Running Time: 88 mins
Certificate: NR (US)
Release Date: October 6th 2015 (US)
Set in Chicago’s Humboldt Park neighbourhood, I Am The Queen follows three transgender contestants taking part in an annual drag/trans beauty pageant held for those of Puerto Rican heritage. To be honest though, the Beauty Pageant is more of a framing device for a look into the lives of Jolizza, Julissa and Bianca, three young transgender women and the difficulties they face.
The documentary reveals a complex picture, ensuring that it goes beyond the women themselves to see how their transition has affected their parents and family. It certainly doesn’t make things look easy, especially for women of their age, as their gender identity comes on top of the typical teenage/young adult emotions and confusion, which unsurprisingly ensures they don’t always make the best choices. Likewise, it’s a time when they need the support of their family the most, but that is a challenge for all of them to a greater or lesser extent.
The film is fairly non-judgemental about this, allowing the parents to talk about their own journey to accepting their son is actually a daughter, as well showing that parents may not be perfect people and that they too may make the wrong choices, but not purely because they are evil.
This wider picture is important as otherwise the less judicious viewer may have felt that some of the women are annoying, attention seeking and their own worst enemy.

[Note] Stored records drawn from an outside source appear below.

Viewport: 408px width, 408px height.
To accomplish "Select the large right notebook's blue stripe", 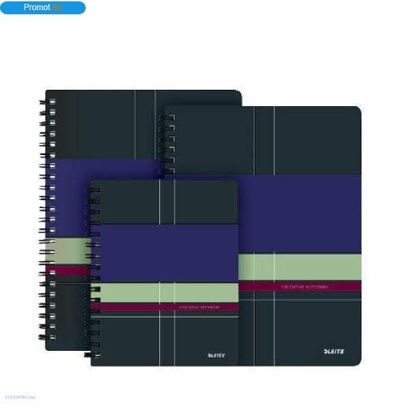I will coord(299,214).
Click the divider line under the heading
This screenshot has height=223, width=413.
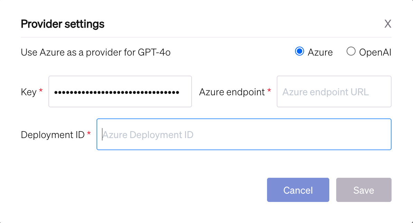[x=206, y=37]
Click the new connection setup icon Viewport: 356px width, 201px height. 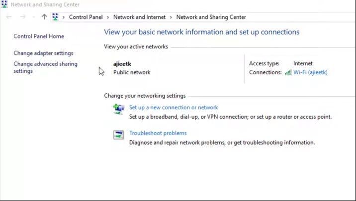tap(118, 108)
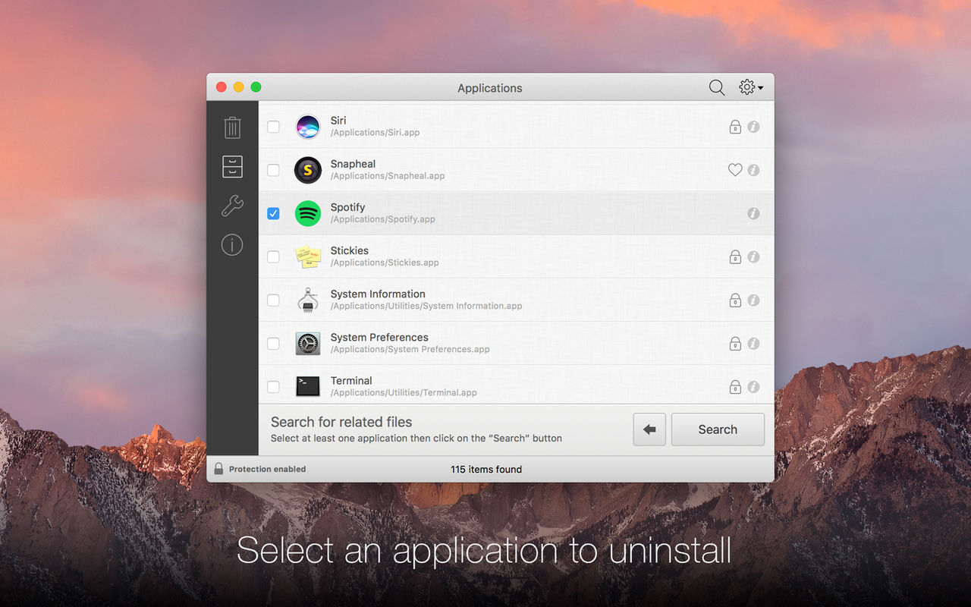The image size is (971, 607).
Task: Open the sidebar info circle section
Action: (x=232, y=244)
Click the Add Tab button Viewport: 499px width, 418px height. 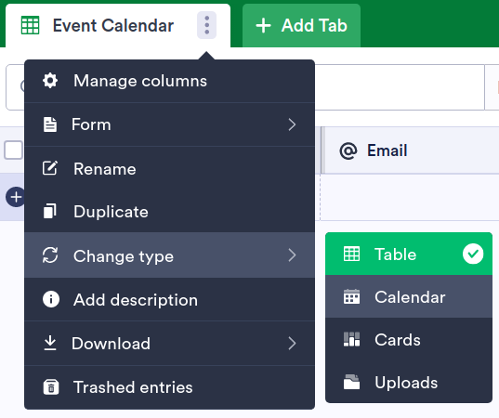click(x=301, y=25)
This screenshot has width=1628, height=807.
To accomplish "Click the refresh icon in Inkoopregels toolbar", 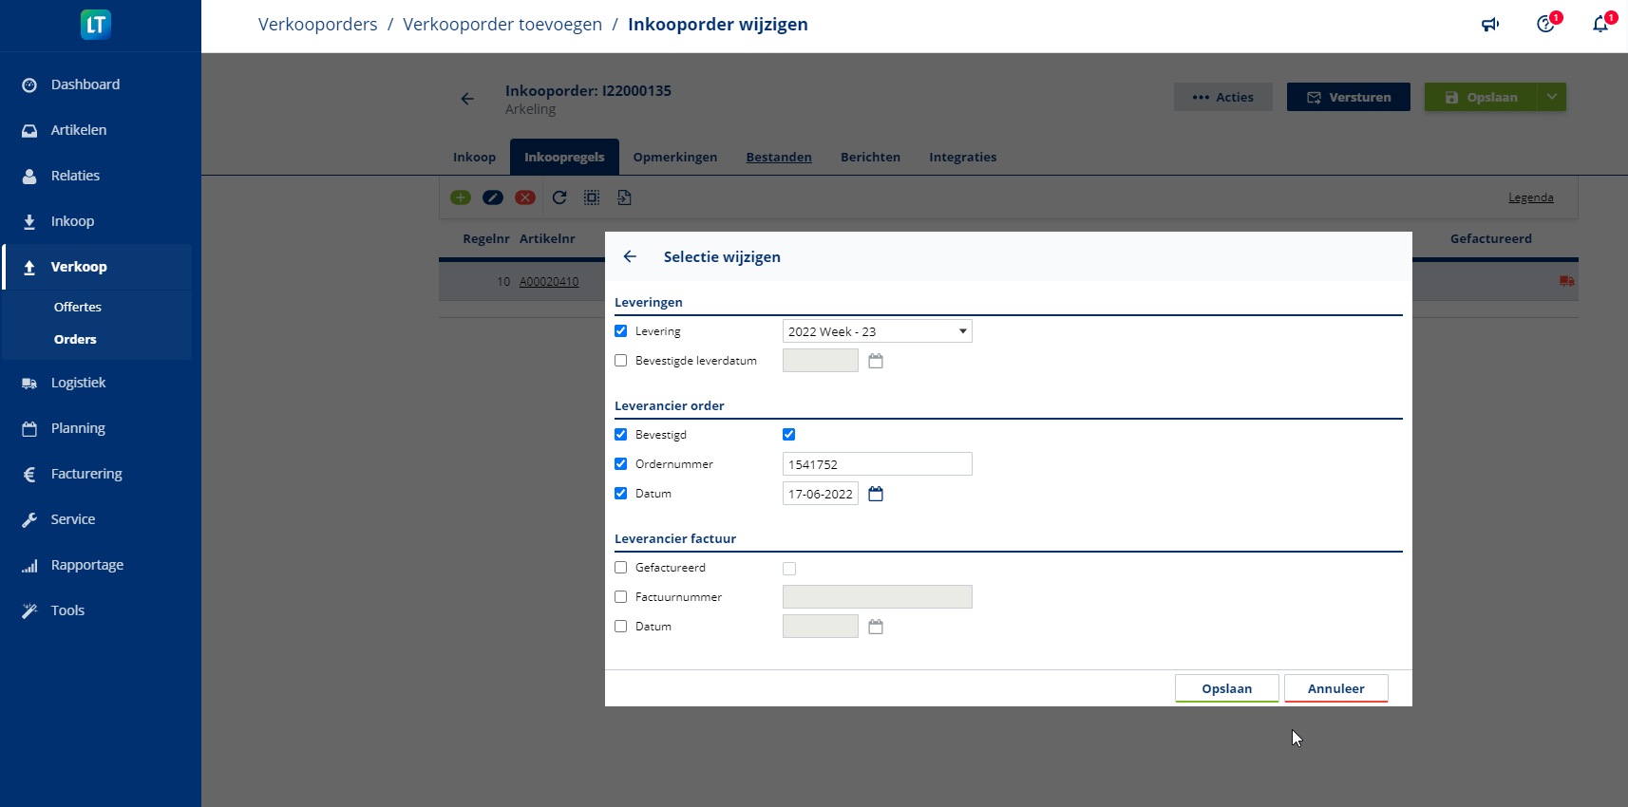I will 559,197.
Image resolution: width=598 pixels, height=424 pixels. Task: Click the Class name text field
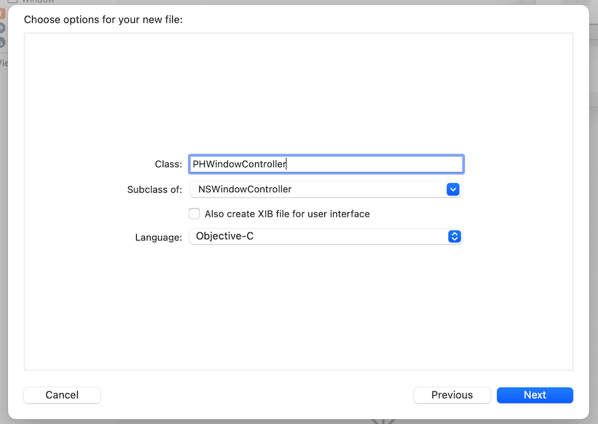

However, by showing their families, their neighbourhood and the story of how they got there, you begin to understand why they may feel attack is the best defence, and that some of their ‘negative’ qualities are actually defence mechanisms, where you can see why they feel is makes sense.
The film also makes a case for the importance of having strong support networks around you, preferably from family, due to the danger of people turning to the wrong places for support. There certainly seems to be a contrast between the strong support Bianca has gotten, where things may not have been perfect but familial love has ensured they’ve stayed together, with the more fractured families of Jolizza and Julissa, where you can understand why they don’t feel they have a family they can rely on.
The three main women do seem to be a series of contrasts – undoubtedly strong but in some ways pretty immature, keen to say they don’t need others’ approval of their ‘lifestyle’ but also appear to need people to see them living that life for validation. Of course they’re not all the same and each faces different issues, but it’s certainly not been a straightforward path for any of them.
I Am The Queen is undoubtedly a snapshot of these people’s lives and it would be fascinating to catch up with them a few years later and see where they are as slightly older women. Will the difficulties of their childhood and young adulthood have left scars that are still visible, or will they have managed to fully transcend that?
In the film you can also see how society endlessly compounds the problems transgender people face, such as that issues at school can limit their educational attainment, which then makes it more difficult for them in the workplace – it is evidence that transgender prejudice isn’t just about being called names and the threat of violence, but also the lifelong limits it can place on other parts of your life, unless you can overcome them. You can see the women trying to ensure issues such as this don’t constrain them, and you hope they don’t, but it’s also difficult not to feel that they shouldn’t have to deal with.
More intractable is the issue with the acceptance of families, as having a transgender child is undoubtedly one of those things that will take even a fairly liberal parent some time to fully accept, but they are likely to find out at the moment their child is most vulnerable and in need of support.
I Am The Queen is an interesting look at these issues, especially as faced by young trans women, where it would be difficult enough being that age without having to face societal, familial and other issues involving transgender prejudice that they can’t control. You can certainly begin to understand the importance of something like a Beauty Pageant to them, not just as a way to feel accepted as a woman, but also to be able to stand up proudly and face the world head on.
Overall Verdict: I Am The Queen is an interesting, sometimes challenging documentary about three women who it might seem easy to dismiss or roll your eyes at in other circumstances, but who are more complex and dealing with bigger issues than we may often like to realise.